* Your task *
Go through the entries below from the first line and transcribe each one exactly, ending with the line that contains "Task: Click the Fermer button".
■ ■ ■ ■ ■ ■ ■
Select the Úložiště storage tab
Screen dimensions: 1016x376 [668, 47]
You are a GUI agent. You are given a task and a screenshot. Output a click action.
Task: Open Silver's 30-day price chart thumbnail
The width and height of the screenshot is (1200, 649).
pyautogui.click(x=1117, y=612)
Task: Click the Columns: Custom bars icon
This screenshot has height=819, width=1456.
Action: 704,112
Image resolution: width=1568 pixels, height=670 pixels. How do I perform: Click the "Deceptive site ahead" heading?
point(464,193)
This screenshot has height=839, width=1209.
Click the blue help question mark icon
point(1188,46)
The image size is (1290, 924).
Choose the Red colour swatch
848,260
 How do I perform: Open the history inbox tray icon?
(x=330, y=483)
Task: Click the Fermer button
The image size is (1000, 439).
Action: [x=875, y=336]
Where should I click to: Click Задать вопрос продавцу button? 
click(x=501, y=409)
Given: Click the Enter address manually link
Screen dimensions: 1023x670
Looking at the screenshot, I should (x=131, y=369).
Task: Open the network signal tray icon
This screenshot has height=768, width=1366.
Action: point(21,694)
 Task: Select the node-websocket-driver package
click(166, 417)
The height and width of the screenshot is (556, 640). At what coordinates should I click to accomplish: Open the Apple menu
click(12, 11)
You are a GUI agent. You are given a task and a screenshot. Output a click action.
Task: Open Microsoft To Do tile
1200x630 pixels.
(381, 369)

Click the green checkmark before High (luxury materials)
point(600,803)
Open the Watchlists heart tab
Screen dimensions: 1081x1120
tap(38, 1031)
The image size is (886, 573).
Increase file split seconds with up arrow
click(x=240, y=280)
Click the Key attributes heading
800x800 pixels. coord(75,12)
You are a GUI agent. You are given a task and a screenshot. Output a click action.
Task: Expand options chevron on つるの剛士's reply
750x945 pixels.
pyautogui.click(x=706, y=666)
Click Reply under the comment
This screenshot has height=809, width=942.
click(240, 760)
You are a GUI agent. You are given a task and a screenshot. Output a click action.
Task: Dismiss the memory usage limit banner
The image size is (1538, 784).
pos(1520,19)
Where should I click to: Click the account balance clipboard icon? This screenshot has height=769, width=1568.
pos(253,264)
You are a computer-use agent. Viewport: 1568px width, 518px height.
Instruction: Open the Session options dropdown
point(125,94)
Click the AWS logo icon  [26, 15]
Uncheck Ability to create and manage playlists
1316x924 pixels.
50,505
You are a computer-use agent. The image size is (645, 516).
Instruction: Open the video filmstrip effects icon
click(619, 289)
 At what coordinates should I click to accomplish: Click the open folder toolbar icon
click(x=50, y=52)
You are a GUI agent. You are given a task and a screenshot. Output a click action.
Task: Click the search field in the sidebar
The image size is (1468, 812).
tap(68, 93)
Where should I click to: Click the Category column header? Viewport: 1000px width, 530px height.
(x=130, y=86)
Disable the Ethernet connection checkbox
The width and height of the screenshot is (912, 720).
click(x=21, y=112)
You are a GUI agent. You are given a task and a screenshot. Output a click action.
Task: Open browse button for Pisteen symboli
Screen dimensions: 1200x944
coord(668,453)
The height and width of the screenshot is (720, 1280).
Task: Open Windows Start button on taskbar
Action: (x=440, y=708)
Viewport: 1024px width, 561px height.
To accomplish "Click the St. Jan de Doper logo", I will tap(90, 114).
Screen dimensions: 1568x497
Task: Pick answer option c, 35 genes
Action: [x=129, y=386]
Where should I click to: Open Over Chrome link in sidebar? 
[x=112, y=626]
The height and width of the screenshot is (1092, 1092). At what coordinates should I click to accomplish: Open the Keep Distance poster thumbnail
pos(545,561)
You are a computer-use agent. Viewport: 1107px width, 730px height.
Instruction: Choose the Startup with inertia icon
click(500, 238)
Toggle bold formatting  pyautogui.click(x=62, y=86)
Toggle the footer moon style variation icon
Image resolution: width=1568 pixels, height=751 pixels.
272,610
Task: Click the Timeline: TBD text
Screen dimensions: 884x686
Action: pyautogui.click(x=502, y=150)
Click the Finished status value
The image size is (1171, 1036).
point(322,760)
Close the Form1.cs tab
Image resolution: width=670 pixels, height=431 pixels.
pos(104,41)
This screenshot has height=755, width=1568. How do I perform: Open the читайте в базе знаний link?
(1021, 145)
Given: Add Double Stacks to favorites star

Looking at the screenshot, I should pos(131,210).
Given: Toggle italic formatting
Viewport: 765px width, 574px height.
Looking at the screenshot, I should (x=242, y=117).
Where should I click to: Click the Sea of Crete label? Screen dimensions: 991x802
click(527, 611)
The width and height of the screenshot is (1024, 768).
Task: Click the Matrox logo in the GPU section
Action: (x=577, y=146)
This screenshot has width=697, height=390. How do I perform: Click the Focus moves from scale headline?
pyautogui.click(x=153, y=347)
■ ■ ■ ■ ■ ■ ■
* Task answer *
Select the Úložiště storage tab
Screen dimensions: 1016x376 [668, 47]
You are a GUI agent. You are given a task and a screenshot. Output a click action.
Task: Open Silver's 30-day price chart thumbnail
The width and height of the screenshot is (1200, 649).
pyautogui.click(x=1117, y=612)
Task: Click the Columns: Custom bars icon
This screenshot has height=819, width=1456.
Action: 704,112
Image resolution: width=1568 pixels, height=670 pixels. How do I perform: Click the "Deceptive site ahead" heading?
point(464,193)
This screenshot has height=839, width=1209.
Click the blue help question mark icon
point(1188,46)
The image size is (1290, 924).
Choose the Red colour swatch
848,260
 How do I perform: Open the history inbox tray icon?
(x=330, y=483)
Task: Click the Fermer button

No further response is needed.